* BEGIN *

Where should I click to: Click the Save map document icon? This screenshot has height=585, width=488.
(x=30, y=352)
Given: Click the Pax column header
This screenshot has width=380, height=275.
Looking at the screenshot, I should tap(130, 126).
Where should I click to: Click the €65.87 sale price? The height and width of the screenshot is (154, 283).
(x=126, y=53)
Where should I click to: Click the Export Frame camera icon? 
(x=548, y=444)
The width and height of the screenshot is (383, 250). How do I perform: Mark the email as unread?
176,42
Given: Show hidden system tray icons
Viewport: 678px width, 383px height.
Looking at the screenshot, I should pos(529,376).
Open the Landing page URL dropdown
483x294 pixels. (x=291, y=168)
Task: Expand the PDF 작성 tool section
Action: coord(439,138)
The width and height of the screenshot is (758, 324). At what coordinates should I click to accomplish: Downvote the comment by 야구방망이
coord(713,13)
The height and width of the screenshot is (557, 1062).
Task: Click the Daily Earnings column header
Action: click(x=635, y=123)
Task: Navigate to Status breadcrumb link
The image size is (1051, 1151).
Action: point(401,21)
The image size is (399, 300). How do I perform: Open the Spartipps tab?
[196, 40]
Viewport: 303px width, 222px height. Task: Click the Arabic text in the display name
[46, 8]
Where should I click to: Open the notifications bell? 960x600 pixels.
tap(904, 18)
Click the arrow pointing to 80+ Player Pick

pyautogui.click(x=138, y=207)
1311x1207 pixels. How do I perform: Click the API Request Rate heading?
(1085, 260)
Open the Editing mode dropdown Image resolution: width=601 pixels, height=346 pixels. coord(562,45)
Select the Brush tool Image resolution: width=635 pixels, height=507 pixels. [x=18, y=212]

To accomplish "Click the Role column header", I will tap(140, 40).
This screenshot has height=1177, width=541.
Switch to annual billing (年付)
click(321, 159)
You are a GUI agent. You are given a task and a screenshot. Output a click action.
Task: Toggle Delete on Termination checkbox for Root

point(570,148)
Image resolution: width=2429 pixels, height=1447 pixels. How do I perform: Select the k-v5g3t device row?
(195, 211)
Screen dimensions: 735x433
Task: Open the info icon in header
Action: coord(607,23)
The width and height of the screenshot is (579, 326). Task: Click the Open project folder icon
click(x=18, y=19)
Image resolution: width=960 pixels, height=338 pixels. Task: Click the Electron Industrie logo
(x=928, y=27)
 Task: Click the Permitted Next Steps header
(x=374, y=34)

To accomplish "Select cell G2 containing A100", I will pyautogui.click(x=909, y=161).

* END *

■ **Your objective**
Rewrite the records above as a Markdown table with two columns, Row and Line. Put each non-blank line in its own row, numbered in order.

■ **Output for this task**
| Row | Line |
|---|---|
| 1 | Where should I click to: Click the Save map document icon? This screenshot has height=585, width=488. |
| 2 | (x=30, y=352) |
| 3 | Given: Click the Pax column header |
| 4 | This screenshot has width=380, height=275. |
| 5 | Looking at the screenshot, I should tap(130, 126). |
| 6 | Where should I click to: Click the €65.87 sale price? The height and width of the screenshot is (154, 283). |
| 7 | (x=126, y=53) |
| 8 | Where should I click to: Click the Export Frame camera icon?  |
| 9 | (x=548, y=444) |
| 10 | The width and height of the screenshot is (383, 250). How do I perform: Mark the email as unread? |
| 11 | 176,42 |
| 12 | Given: Show hidden system tray icons |
| 13 | Viewport: 678px width, 383px height. |
| 14 | Looking at the screenshot, I should pos(529,376). |
| 15 | Open the Landing page URL dropdown |
| 16 | 483x294 pixels. (x=291, y=168) |
| 17 | Task: Expand the PDF 작성 tool section |
| 18 | Action: coord(439,138) |
| 19 | The width and height of the screenshot is (758, 324). At what coordinates should I click to accomplish: Downvote the comment by 야구방망이 |
| 20 | coord(713,13) |
| 21 | The height and width of the screenshot is (557, 1062). |
| 22 | Task: Click the Daily Earnings column header |
| 23 | Action: click(x=635, y=123) |
| 24 | Task: Navigate to Status breadcrumb link |
| 25 | The image size is (1051, 1151). |
| 26 | Action: point(401,21) |
| 27 | The image size is (399, 300). How do I perform: Open the Spartipps tab? |
| 28 | [196, 40] |
| 29 | Viewport: 303px width, 222px height. Task: Click the Arabic text in the display name |
| 30 | [46, 8] |
| 31 | Where should I click to: Open the notifications bell? 960x600 pixels. |
| 32 | tap(904, 18) |
| 33 | Click the arrow pointing to 80+ Player Pick |
| 34 | pyautogui.click(x=138, y=207) |
| 35 | 1311x1207 pixels. How do I perform: Click the API Request Rate heading? |
| 36 | (1085, 260) |
| 37 | Open the Editing mode dropdown Image resolution: width=601 pixels, height=346 pixels. coord(562,45) |
| 38 | Select the Brush tool Image resolution: width=635 pixels, height=507 pixels. [x=18, y=212] |
| 39 | To accomplish "Click the Role column header", I will tap(140, 40). |
| 40 | This screenshot has height=1177, width=541. |
| 41 | Switch to annual billing (年付) |
| 42 | click(321, 159) |
| 43 | You are a GUI agent. You are given a task and a screenshot. Output a click action. |
| 44 | Task: Toggle Delete on Termination checkbox for Root |
| 45 | point(570,148) |
| 46 | Image resolution: width=2429 pixels, height=1447 pixels. How do I perform: Select the k-v5g3t device row? |
| 47 | (195, 211) |
| 48 | Screen dimensions: 735x433 |
| 49 | Task: Open the info icon in header |
| 50 | Action: coord(607,23) |
| 51 | The width and height of the screenshot is (579, 326). Task: Click the Open project folder icon |
| 52 | click(x=18, y=19) |
| 53 | Image resolution: width=960 pixels, height=338 pixels. Task: Click the Electron Industrie logo |
| 54 | (x=928, y=27) |
| 55 |  Task: Click the Permitted Next Steps header |
| 56 | (x=374, y=34) |
| 57 | To accomplish "Select cell G2 containing A100", I will pyautogui.click(x=909, y=161). |